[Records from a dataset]
* * * *

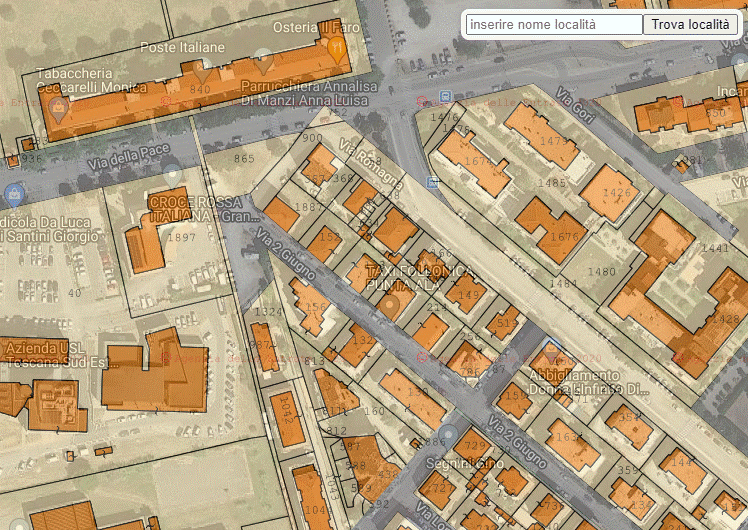Click the edicola Da Luca shop marker

14,192
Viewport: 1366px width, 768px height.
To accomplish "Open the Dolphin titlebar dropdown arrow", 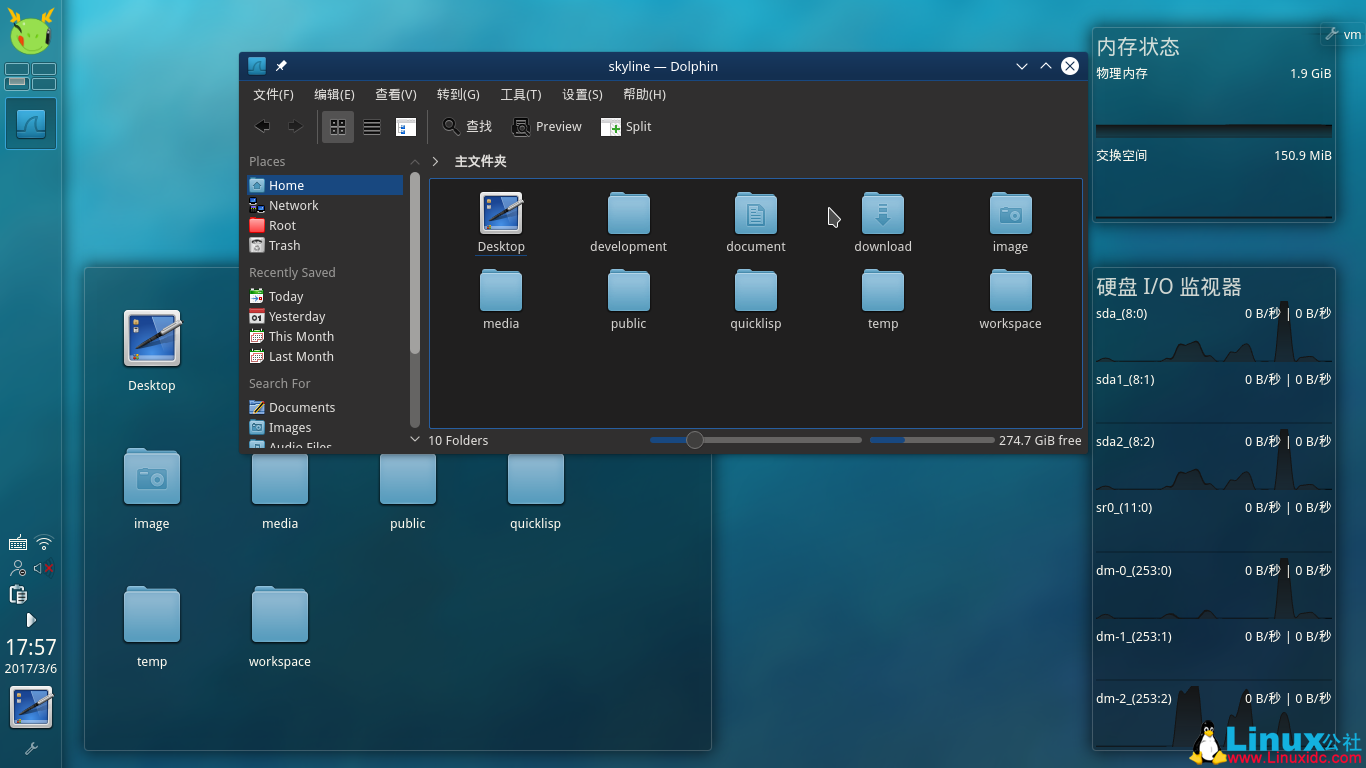I will pos(1021,65).
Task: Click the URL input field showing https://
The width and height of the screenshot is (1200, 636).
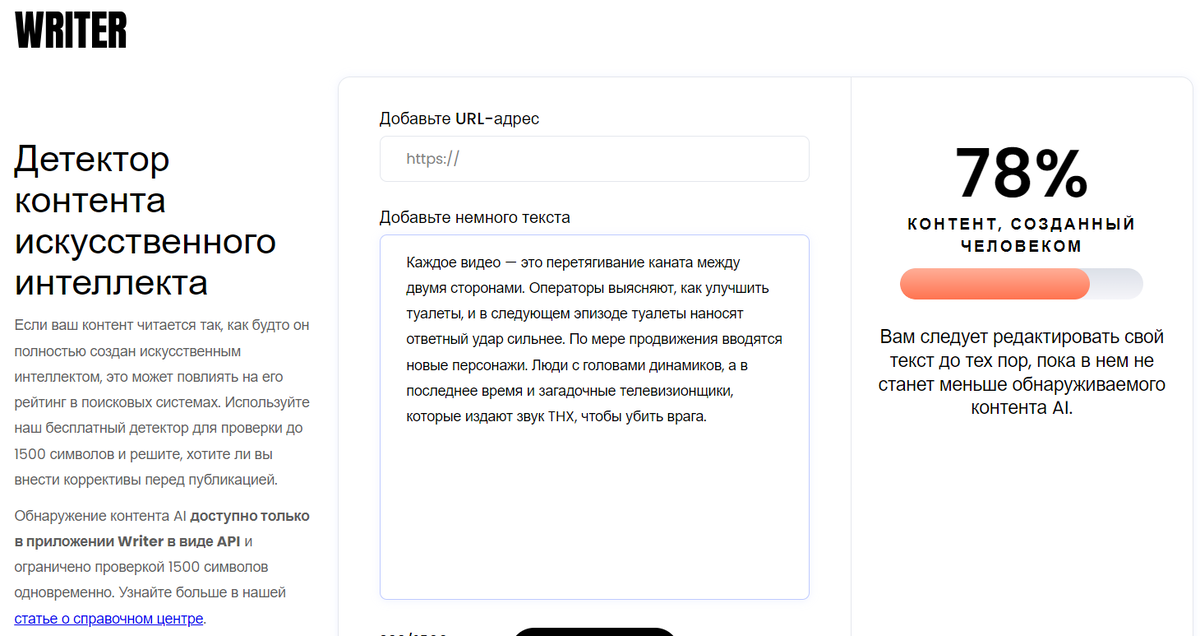Action: (x=594, y=159)
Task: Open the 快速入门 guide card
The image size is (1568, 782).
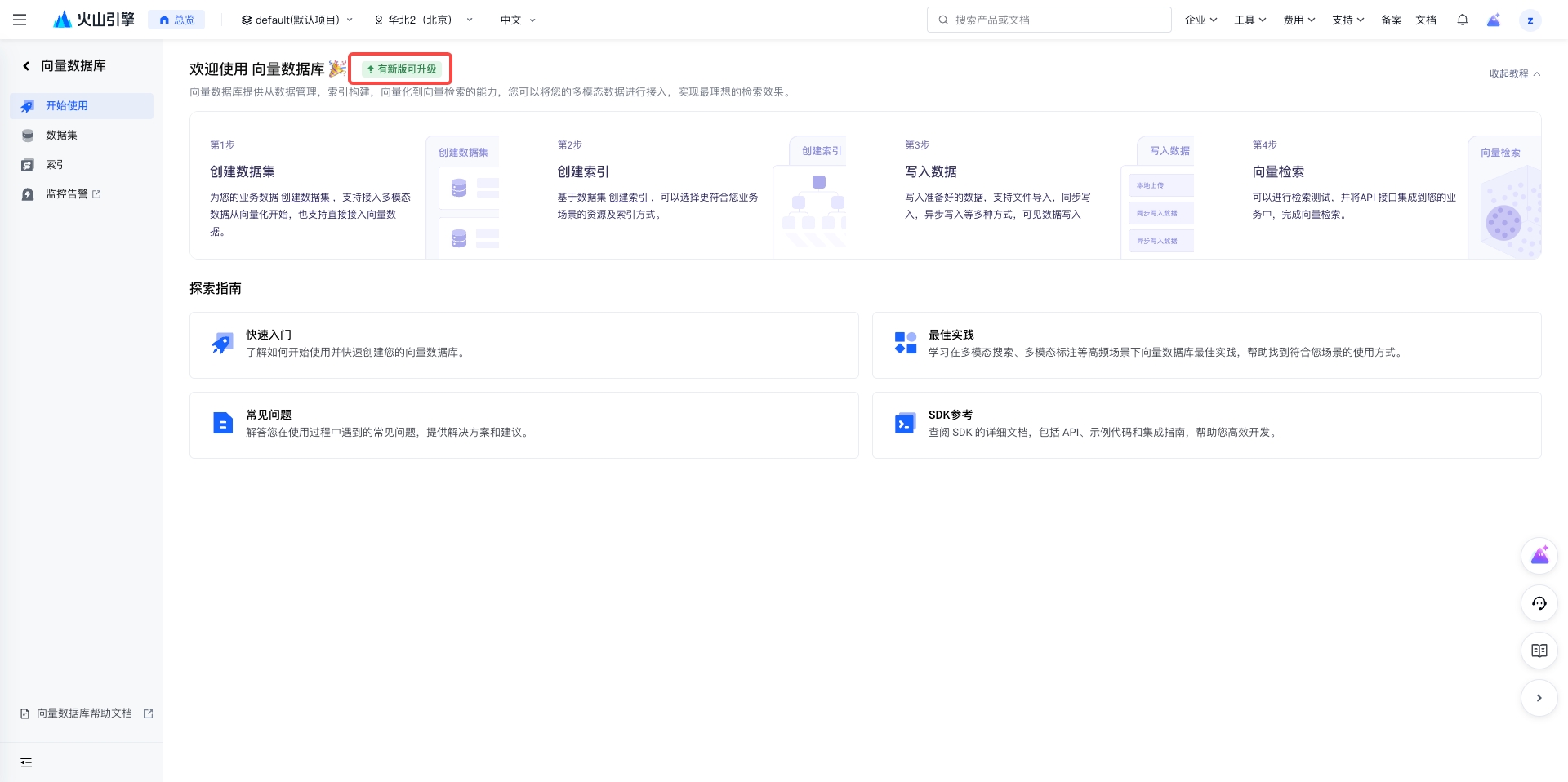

* * * *

#### [What to produce]
Across the records above, return every line that contains the word "Task".

#### [Your solution]
Task: Click the URL input field showing https://
Task: Open the 快速入门 guide card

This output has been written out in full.